### [DESCRIPTION OF THE TASK]
Take the lines below beginning at the line that has "2024 (325, 320)" and stopping after the line that has "02/25 - 03/03 (330, 352)", and print them exactly as they are, with no other lines.

+++ DATA FOR REVIEW +++

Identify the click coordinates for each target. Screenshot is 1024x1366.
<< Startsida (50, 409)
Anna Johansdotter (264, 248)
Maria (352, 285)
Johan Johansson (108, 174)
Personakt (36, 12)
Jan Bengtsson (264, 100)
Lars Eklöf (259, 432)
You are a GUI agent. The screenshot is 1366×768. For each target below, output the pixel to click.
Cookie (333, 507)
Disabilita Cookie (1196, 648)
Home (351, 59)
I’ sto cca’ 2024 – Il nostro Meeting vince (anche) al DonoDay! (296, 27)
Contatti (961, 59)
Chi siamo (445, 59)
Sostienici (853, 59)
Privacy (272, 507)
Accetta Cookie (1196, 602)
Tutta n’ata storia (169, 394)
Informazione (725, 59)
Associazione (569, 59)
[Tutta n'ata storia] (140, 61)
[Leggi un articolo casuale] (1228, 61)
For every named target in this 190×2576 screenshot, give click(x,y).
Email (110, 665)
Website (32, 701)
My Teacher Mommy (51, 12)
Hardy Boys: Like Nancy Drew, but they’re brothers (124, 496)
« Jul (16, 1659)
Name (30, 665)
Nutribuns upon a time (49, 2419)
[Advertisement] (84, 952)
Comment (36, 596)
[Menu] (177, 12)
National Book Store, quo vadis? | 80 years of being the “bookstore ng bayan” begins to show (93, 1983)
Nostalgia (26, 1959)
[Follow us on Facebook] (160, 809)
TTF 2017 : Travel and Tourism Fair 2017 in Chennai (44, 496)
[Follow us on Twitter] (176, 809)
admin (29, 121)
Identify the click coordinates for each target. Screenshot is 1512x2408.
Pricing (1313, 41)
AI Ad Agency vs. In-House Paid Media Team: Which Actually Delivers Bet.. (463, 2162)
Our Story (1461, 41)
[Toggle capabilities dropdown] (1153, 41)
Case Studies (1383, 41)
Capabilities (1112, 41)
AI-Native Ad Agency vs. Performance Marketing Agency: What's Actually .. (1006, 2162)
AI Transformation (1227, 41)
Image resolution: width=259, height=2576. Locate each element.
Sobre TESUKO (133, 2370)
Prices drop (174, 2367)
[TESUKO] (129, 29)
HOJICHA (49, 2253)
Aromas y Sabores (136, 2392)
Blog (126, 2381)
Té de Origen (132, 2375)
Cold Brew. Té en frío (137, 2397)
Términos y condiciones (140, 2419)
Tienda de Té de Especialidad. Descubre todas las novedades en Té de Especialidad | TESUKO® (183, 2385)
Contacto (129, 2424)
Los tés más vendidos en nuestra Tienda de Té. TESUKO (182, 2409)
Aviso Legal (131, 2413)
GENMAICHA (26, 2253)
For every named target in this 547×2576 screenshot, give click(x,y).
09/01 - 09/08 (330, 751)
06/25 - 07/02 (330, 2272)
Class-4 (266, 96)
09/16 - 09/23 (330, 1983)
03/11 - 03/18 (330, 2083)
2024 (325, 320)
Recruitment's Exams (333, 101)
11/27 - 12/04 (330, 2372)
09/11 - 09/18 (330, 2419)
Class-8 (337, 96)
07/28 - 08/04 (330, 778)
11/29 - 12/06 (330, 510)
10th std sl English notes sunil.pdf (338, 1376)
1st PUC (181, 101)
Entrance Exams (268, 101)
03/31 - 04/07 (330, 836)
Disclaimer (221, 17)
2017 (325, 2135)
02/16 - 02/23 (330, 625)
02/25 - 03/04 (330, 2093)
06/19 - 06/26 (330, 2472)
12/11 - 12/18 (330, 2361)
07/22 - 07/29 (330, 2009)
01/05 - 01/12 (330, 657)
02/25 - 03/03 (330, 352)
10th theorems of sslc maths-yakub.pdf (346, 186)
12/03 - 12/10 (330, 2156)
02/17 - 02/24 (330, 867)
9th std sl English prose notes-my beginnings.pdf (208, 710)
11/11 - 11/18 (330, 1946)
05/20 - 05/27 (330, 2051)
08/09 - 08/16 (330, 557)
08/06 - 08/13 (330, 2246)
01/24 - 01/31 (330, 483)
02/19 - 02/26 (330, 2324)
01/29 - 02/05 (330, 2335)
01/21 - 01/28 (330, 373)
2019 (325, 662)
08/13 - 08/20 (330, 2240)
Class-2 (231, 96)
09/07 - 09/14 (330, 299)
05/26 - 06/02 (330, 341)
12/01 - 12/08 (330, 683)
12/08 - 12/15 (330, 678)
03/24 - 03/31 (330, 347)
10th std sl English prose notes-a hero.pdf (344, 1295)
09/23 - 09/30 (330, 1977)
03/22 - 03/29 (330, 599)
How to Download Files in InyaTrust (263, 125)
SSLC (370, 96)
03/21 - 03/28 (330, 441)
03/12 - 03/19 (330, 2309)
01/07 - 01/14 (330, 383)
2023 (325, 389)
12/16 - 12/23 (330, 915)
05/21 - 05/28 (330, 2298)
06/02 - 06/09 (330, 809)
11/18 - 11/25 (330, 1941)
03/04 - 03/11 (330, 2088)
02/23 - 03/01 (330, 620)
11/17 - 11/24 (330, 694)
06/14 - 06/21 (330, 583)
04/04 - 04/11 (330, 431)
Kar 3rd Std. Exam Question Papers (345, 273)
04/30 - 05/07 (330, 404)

+++

### [ANSWER SPACE]
2024 (325, 320)
Recruitment's Exams (333, 101)
11/27 - 12/04 (330, 2372)
09/11 - 09/18 (330, 2419)
Class-8 (337, 96)
07/28 - 08/04 (330, 778)
11/29 - 12/06 (330, 510)
10th std sl English notes sunil.pdf (338, 1376)
1st PUC (181, 101)
Entrance Exams (268, 101)
03/31 - 04/07 (330, 836)
Disclaimer (221, 17)
2017 (325, 2135)
02/16 - 02/23 (330, 625)
02/25 - 03/04 (330, 2093)
06/19 - 06/26 (330, 2472)
12/11 - 12/18 (330, 2361)
07/22 - 07/29 (330, 2009)
01/05 - 01/12 (330, 657)
02/25 - 03/03 (330, 352)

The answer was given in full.